Balaji, 25, joined OpenAI in 2020 after graduating from UC Berkeley and was part of the team working on GPT-4. Initially drawn to AI for its potential to tackle problems like curing diseases and stopping aging, Balaji spent four years at OpenAI before leaving this summer.
Now, he says the technology is being used in ways he no longer supports, arguing that AI companies are “destroying the commercial viability of the individuals, businesses and internet services that created the digital data used to train these A.I. systems.”
“But after the release of ChatGPT in late 2022, he thought harder about what the company was doing. He came to the conclusion that OpenAI’s use of copyrighted data violated the law and that technologies like ChatGPT were damaging the internet,” the Times reported.
Ex-Researcher Raises Concerns About OpenAI
Earlier this week, Balaji published an essay on his website where he detailed how much copyrighted material from training datasets ends up in the outputs of AI models. His analysis led him to conclude that ChatGPT’s outputs fail to meet the standards of “fair use,” the legal concept that permits limited use of copyrighted content without permission.
“The only way out of all this is regulation,” Balaji later told the Times, pointing to the legal complexities stemming from AI’s business model. In response to the Times article, OpenAI defended its practices, stating:
“We build our A.I. models using publicly available data, in a manner protected by fair use and related principles, and supported by longstanding and widely accepted legal precedents. We view this principle as fair to creators, necessary for innovators, and critical for US competitiveness.”

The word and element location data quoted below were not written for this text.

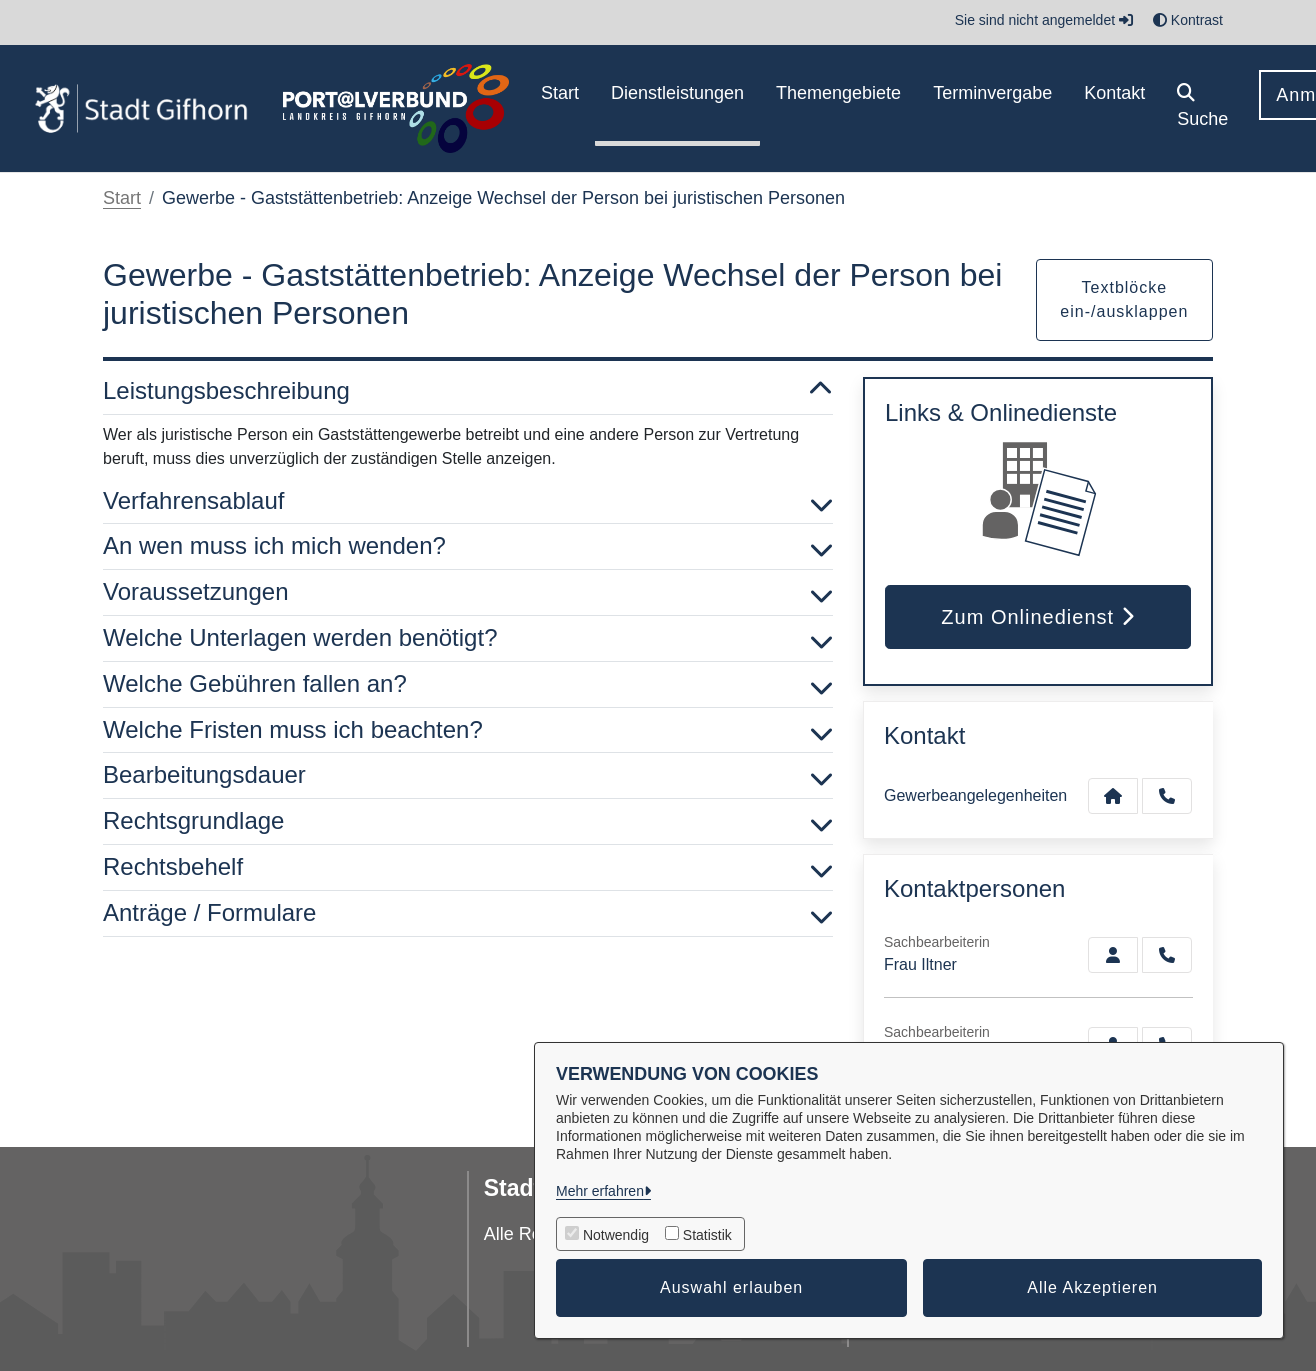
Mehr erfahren (600, 1191)
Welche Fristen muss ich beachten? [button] (468, 730)
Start (122, 198)
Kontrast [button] (1188, 20)
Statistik (707, 1235)
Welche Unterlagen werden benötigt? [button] (468, 638)
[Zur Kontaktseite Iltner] (1113, 955)
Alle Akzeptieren (1092, 1287)
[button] (1202, 108)
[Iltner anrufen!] (1167, 955)
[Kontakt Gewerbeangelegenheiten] (1113, 796)
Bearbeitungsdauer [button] (468, 775)
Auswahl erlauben (731, 1287)
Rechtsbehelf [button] (468, 867)
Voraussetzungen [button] (468, 592)
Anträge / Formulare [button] (468, 913)
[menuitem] (560, 108)
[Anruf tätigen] (1167, 796)
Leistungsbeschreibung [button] (468, 391)
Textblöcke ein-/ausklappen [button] (1124, 299)
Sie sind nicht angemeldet (1044, 20)
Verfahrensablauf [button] (468, 501)
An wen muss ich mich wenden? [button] (468, 546)
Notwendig (616, 1235)
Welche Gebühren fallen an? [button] (468, 684)
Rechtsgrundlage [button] (468, 821)
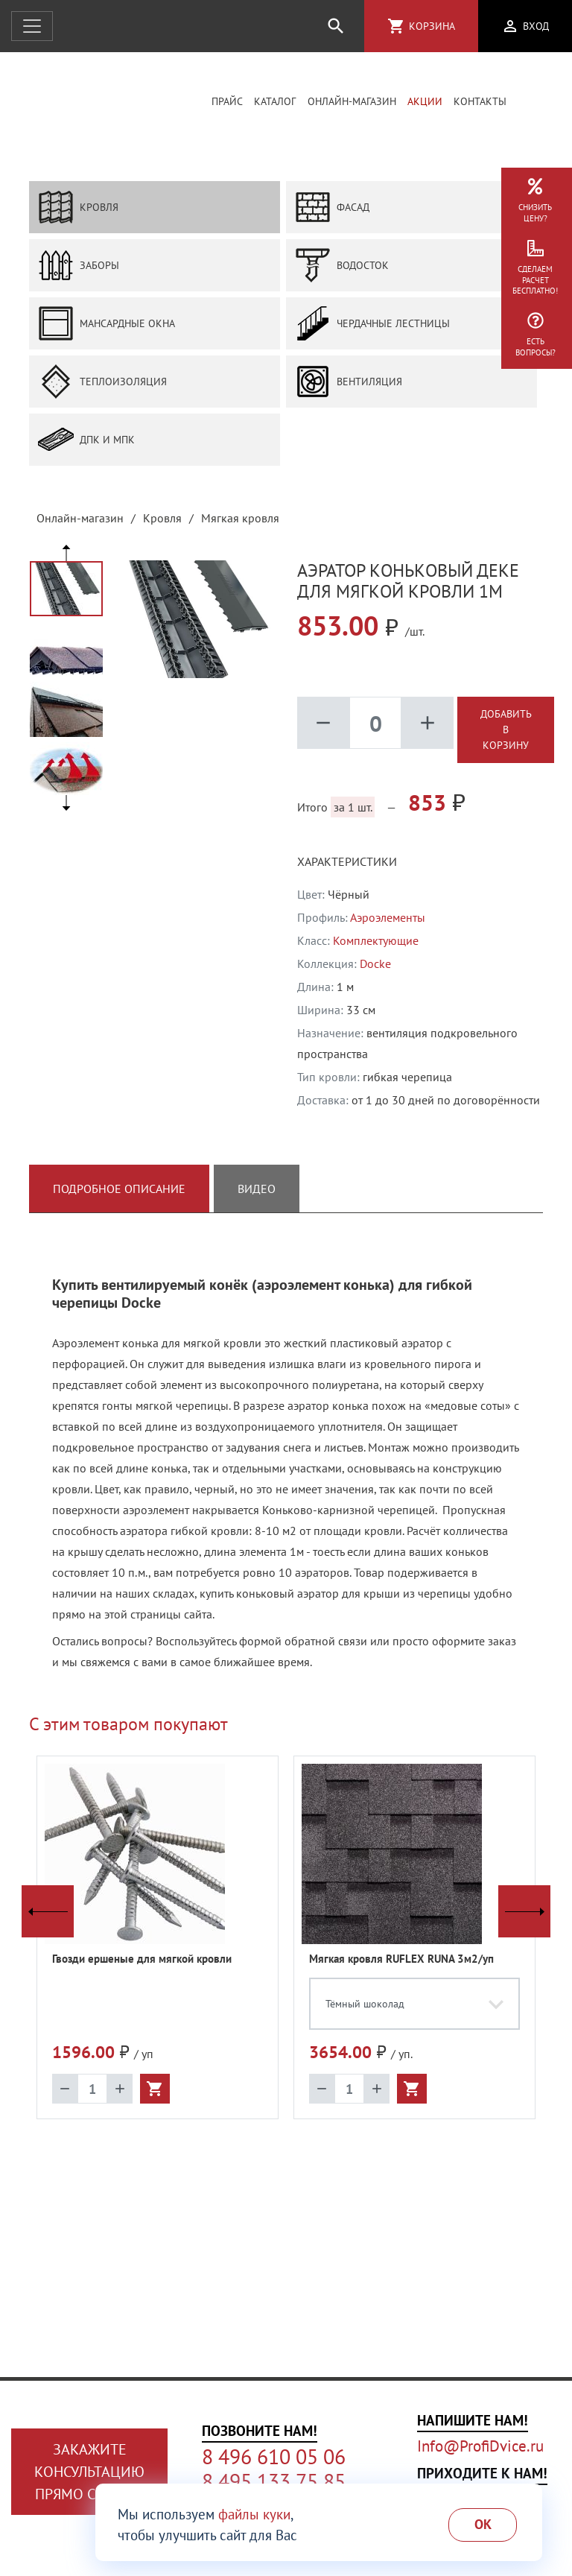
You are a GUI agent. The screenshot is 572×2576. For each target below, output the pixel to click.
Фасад (332, 209)
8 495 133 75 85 (274, 2481)
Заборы (78, 267)
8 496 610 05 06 (274, 2456)
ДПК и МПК (86, 441)
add (427, 724)
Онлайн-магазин (352, 102)
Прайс (227, 102)
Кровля (78, 209)
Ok (483, 2524)
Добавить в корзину (506, 731)
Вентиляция (348, 383)
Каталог (275, 102)
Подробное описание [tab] (119, 1190)
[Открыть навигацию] (32, 26)
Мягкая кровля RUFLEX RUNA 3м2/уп (401, 1960)
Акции (424, 102)
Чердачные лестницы (372, 325)
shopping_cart (396, 26)
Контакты (480, 102)
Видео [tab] (257, 1190)
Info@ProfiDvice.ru (480, 2446)
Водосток (342, 267)
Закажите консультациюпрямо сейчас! (89, 2472)
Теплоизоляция (102, 383)
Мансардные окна (106, 325)
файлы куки (254, 2514)
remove (323, 724)
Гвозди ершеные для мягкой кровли (142, 1960)
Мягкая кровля (240, 519)
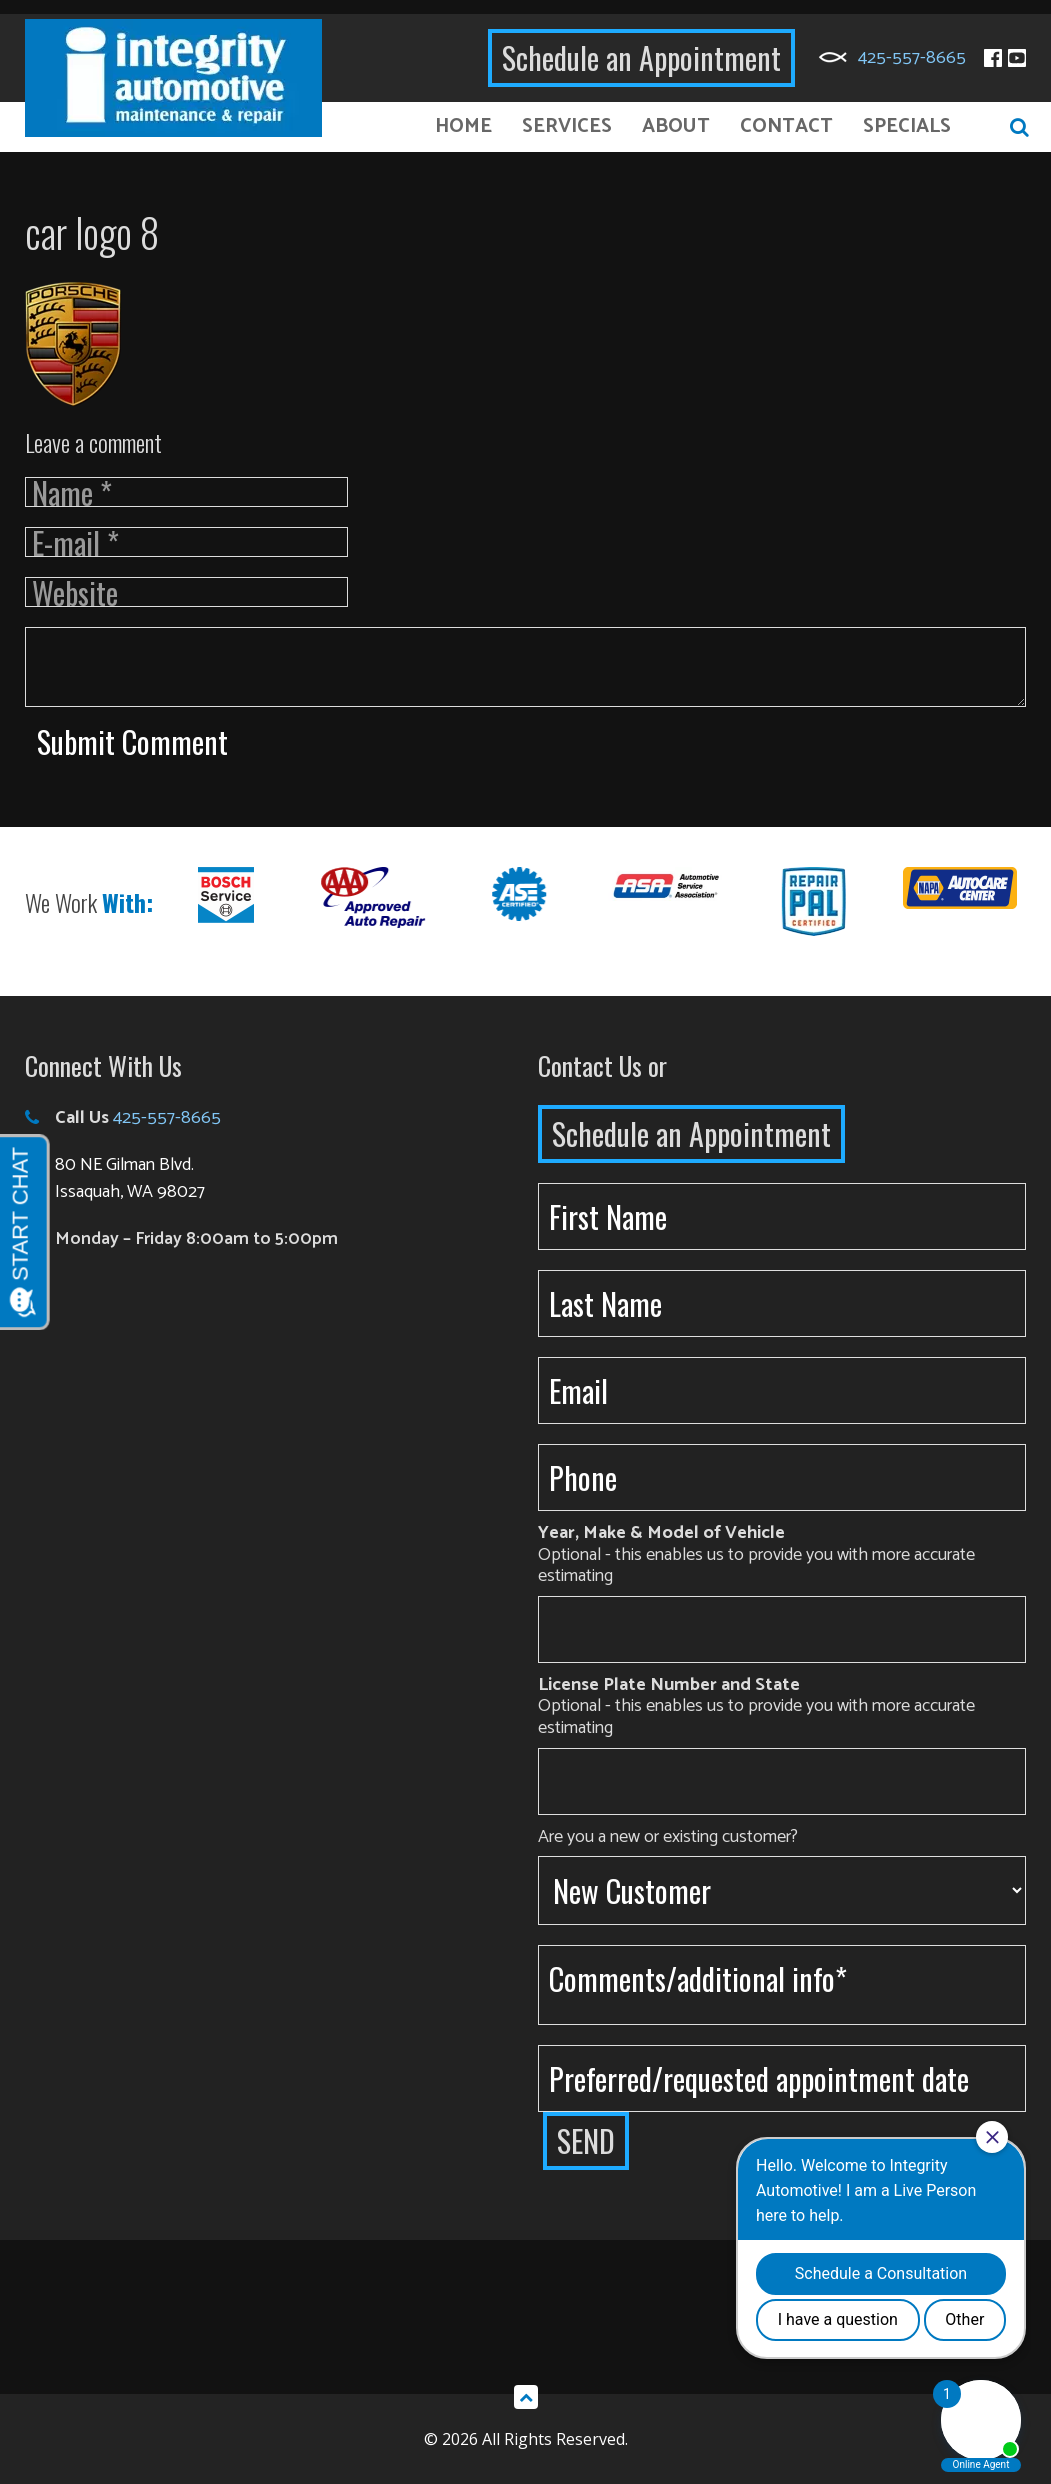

Balaji’s claims come roughly a year after The New York Times sued OpenAI and Microsoft for using its content without permission to train AI models. The lawsuit alleges that millions of articles were used to build the AI systems, which now compete in the same market as the newspaper.
The Times isn’t alone. In January, a group of authors, including Nicholas Basbanes and Nicholas Gage, filed a lawsuit in federal court accusing Microsoft and OpenAI of using their works without consent for training purposes.
A long list of lawsuits has followed, with a range of celebrities, artists, writers, and coders accusing OpenAI of using their content without permission. High-profile plaintiffs include Sarah Silverman, Ta-Nehisi Coates, George R. R. Martin, Jonathan Franzen, John Grisham, the Center for Investigative Reporting, The Intercept, and several newspapers like The Denver Post and The Chicago Tribune, along with several YouTubers.
Although the public reaction has been mixed, with some confusion and apathy, the number of critics raising concerns about the AI industry’s business practices continues to grow. Celebrities, tech ethicists, and legal experts are increasingly questioning an industry that’s expanding rapidly while introducing new and difficult legal and ethical challenges.